One of those companies that was in serious danger at the time was Audemars Piguet. They basically had nothing they could offer that would attract the rich to their pieces, so they conducted market research. In 1971 they’d heard back from the Italian market about the possibility of using steel as a metal of choice. This seemed absurd at the time as fine timepieces were made of precious metals while tool watches such as Rolex and Omega made steel watches for the working class. On the eve of the 1971 Swiss Watch Show with not many alternatives left Georges Golay, the managing director of Audemars met with legendary watch designer Gerald Genta who had previously had success on watches such as Patek’s Golden Ellipse and the Omega Constellation.
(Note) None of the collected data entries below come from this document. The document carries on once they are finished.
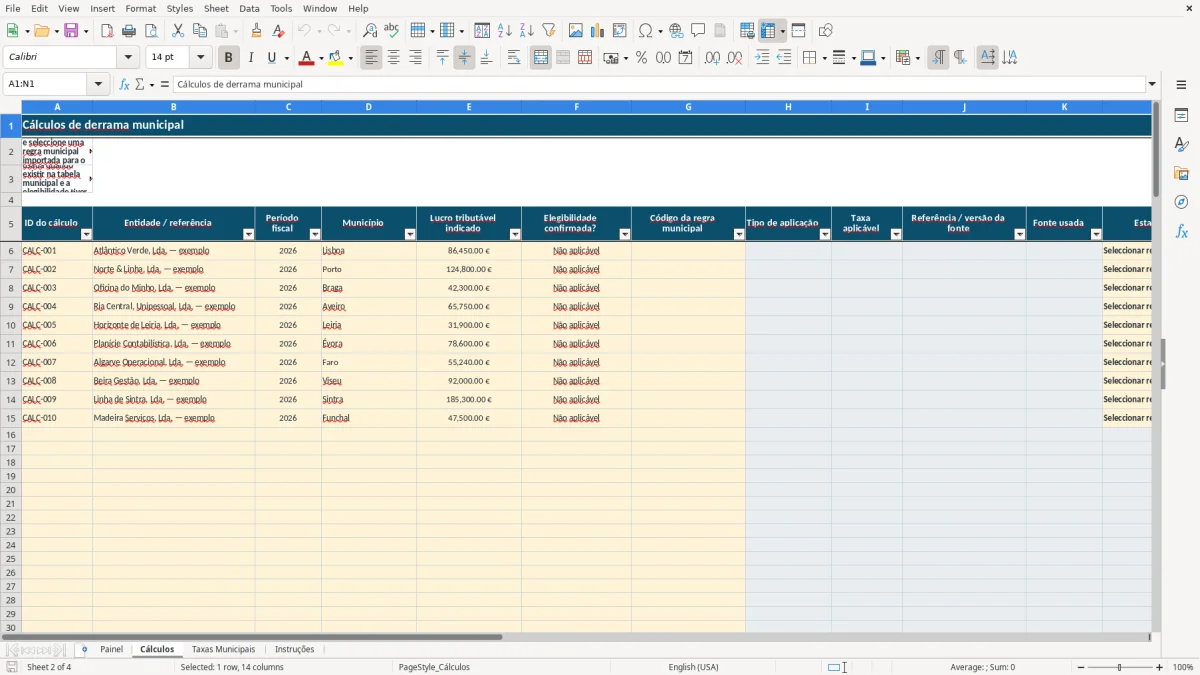Click the Merge and Center Cells icon
Image resolution: width=1200 pixels, height=675 pixels.
click(x=541, y=58)
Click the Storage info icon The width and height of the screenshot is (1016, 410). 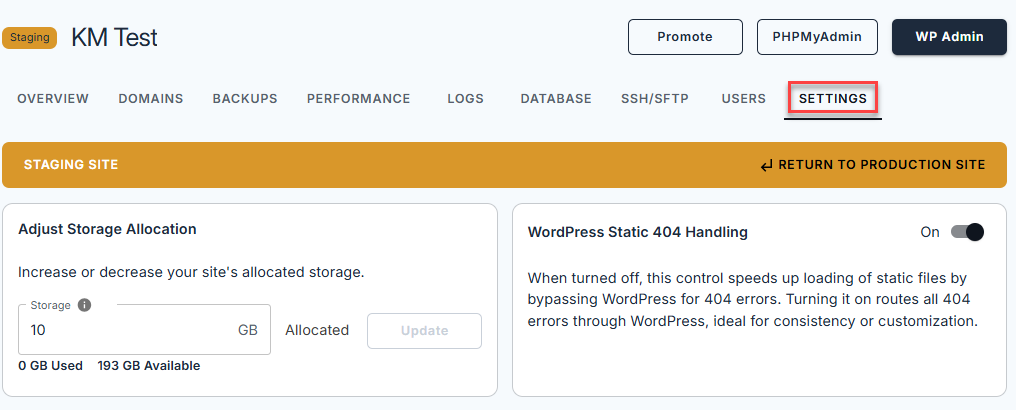[x=85, y=305]
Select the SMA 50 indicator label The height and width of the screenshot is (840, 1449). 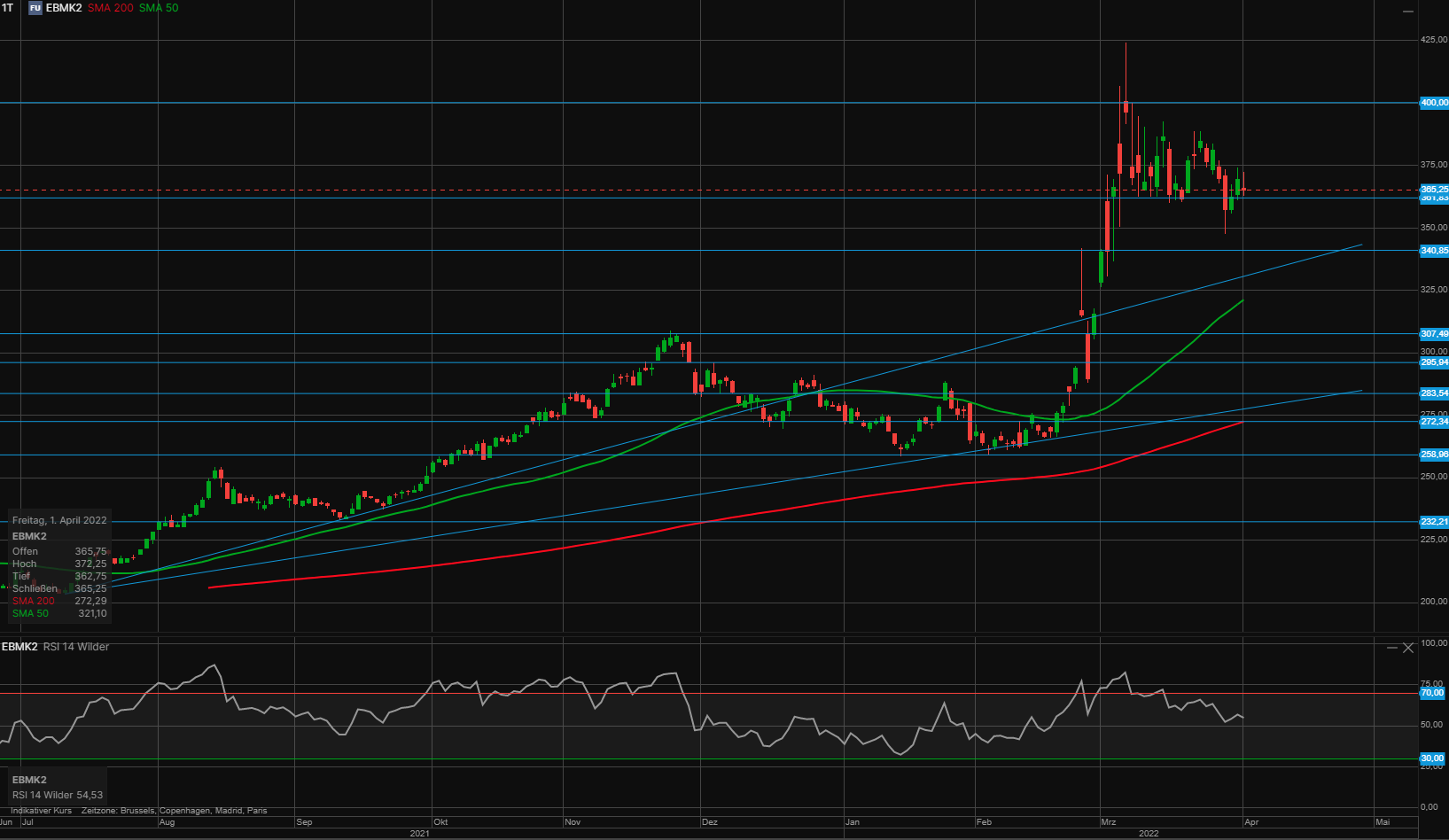[159, 8]
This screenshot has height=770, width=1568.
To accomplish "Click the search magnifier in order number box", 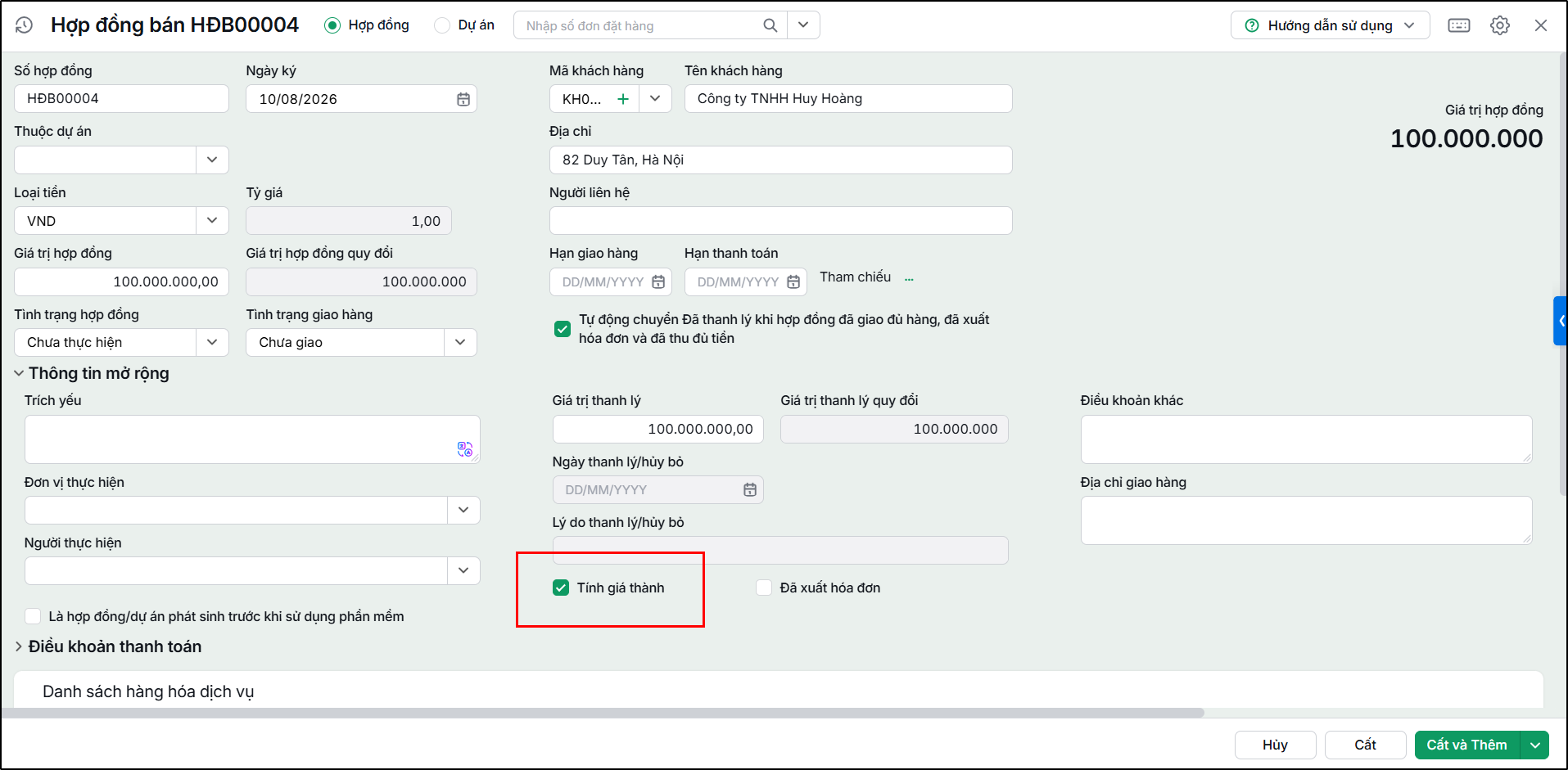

The brief was very simple, the Italians expected a new sports watch which could be used for all occasions and had simply the best finish ever seen, the problem was the design had to be completed for the following morning.

1984

Royal Oak Day/Date Moonphase – 1984

The design was completed on time as expected and went on to be described by Genta himself as the “masterpiece of his career”. The original piece looks pretty similar to today’s version with an octagonal bezel said to be inspired by a diver’s helmet with visible gaskets and a petit tapisserie dial design. At the time the proportions of the watch were pretty drastic, the original watch was 39mm in diameter, something previously unheard of. However, it was slim at just 7mm thick with an integrated bracelet that was super intricate and tapered off towards the clasp. The very first watches couldn’t be made from steel as hoped due to Genta’s very intricate designs demanding high-tech machinery that proved too expensive for Audemars to acquire, so they were made from the more malleable white gold to start off with instead. The first calibre was Jaeger-LeCoultre derived project funded by the holy trinity of watchmakers which resulted in the reference 2120, an exquisitely finished automatic winding movement and the direct ancestor to the current reference in the Royal Oak, the 15202.

2010

Royal Oak Equation of Time – 2010

The name of the watch, Royal Oak, was inspired by a group of 8 vessels in the Royal Navy which in turn took their name from a hollowed out Oak Tree which hid inside to escape Parliamentary supporters during the English Civil War (which is where the 8 sides of the bezel come from).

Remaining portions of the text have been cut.